Seymour Place is a street in Marylebone in Central London. Located in the City of Westminster, it runs north from Seymour Street until it meets Marylebone Road, where it becomes Lisson Grove. It is crossed by Crawford Street, George Street, and York Street and runs parallel to Gloucester Place, which lies to its east. Its southern end is about 180 metres northwest of Marble Arch and about 40 metres east of Edgware Road.

Seymour Place was created when the former Portman Estate was redeveloped into a largely grid-like residential pattern in the eighteenth century to accommodate the growing population of London. Along with Seymour Street, Seymour Place is named for Anne Seymour, the mother of Henry Portman, who redeveloped the area. From 1849 to 1952, the Gothic St Luke's Church stood the street and the adjoining Nutford Place; the church, which was badly damaged during the Second World War, now houses the Sylvia Young Theatre School. The northern end of the street was formerly named Stingo Lane, after the Yorkshire Stingo public house, until it was demolished and rebuilt in 1872 as an extension of the existing Seymour Place.

In 1866, a pioneering female doctor, Elizabeth Garrett Anderson, opened St Mary's Dispensary in the street. From 1896 to 1961, the Marylebone Police Court was at 163 Seymour Place; this was near the county court on the corner of Seymour Place and Marylebone Road, and in 1961 the police court was closed and moved next door to the County Court.

The house of Emma Cons, a Victorian social reformer, stands in Seymour Street and bears a blue plaque.

The Rwandan High Commission stands in the street.

The Seymour Place swimming baths were designed by Alfred Cross in 1931 for Marylebone Council and today are known as Seymour Leisure Centre or Seymour Hall.
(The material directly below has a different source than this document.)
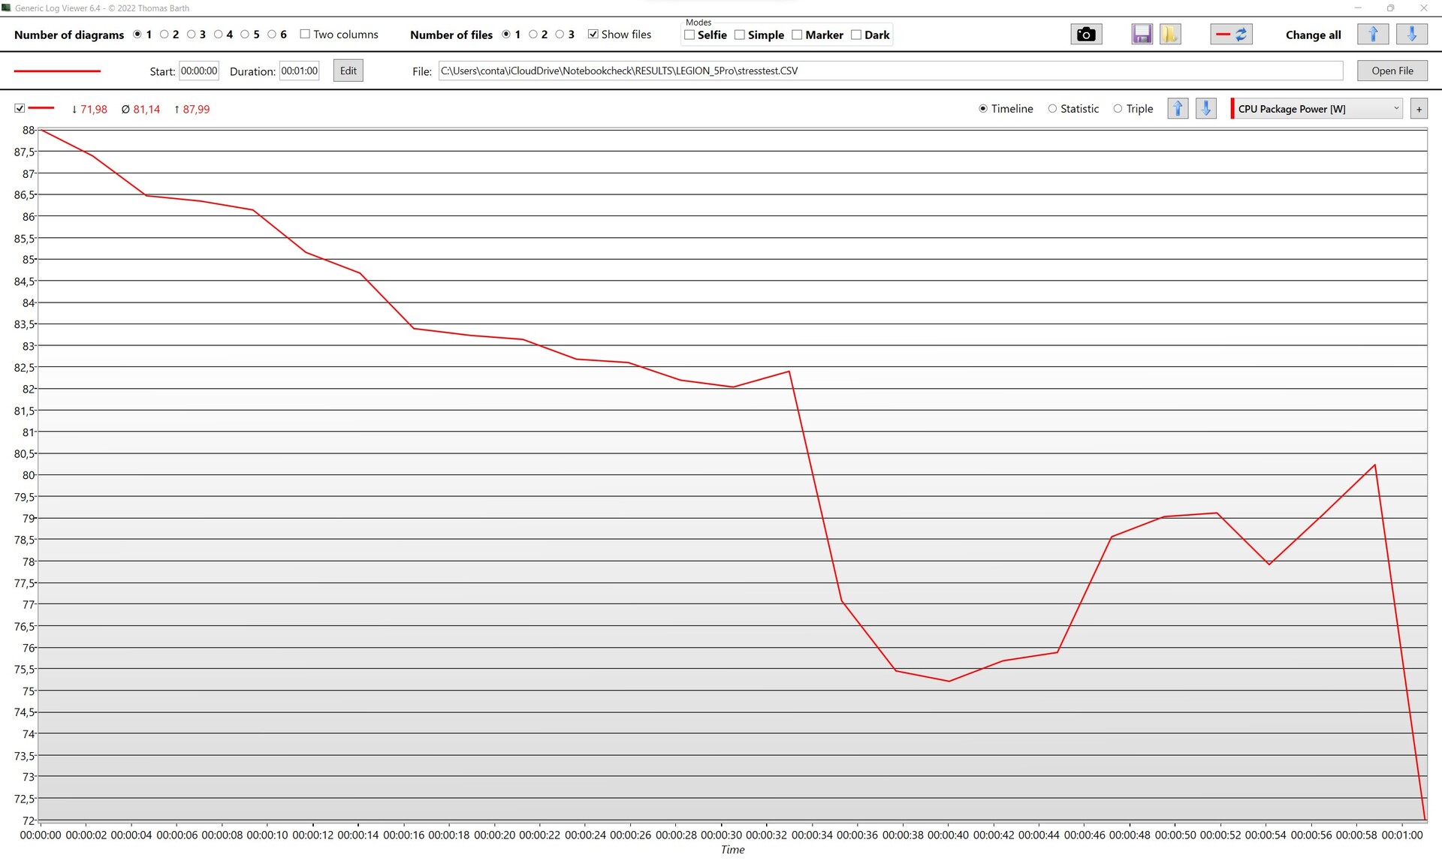Screen dimensions: 1442x867
Task: Click the Change all up arrow
Action: tap(1373, 35)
The place was refurbished in 2018.

==Bibliography==
- Cherry, Bridget & Pevsner, Nikolaus. London 3: North West. Yale University Press, 2002.
- Riddaway, Mark & Upsall, Carl. Marylebone Lives: Rogues, romantics and rebels – character studies of locals since the eighteenth century. Spiramus Press Ltd, 2015.
- Thomas, Adrian & Duck, Francis. Edith and Florence Stoney, Sisters in Radiology. Springer, 2019.
- Walford, Edward. Old and new London: a narrative of its history, its people, and its places, Volume 4. Cassell, Petter & Galpin, 1880.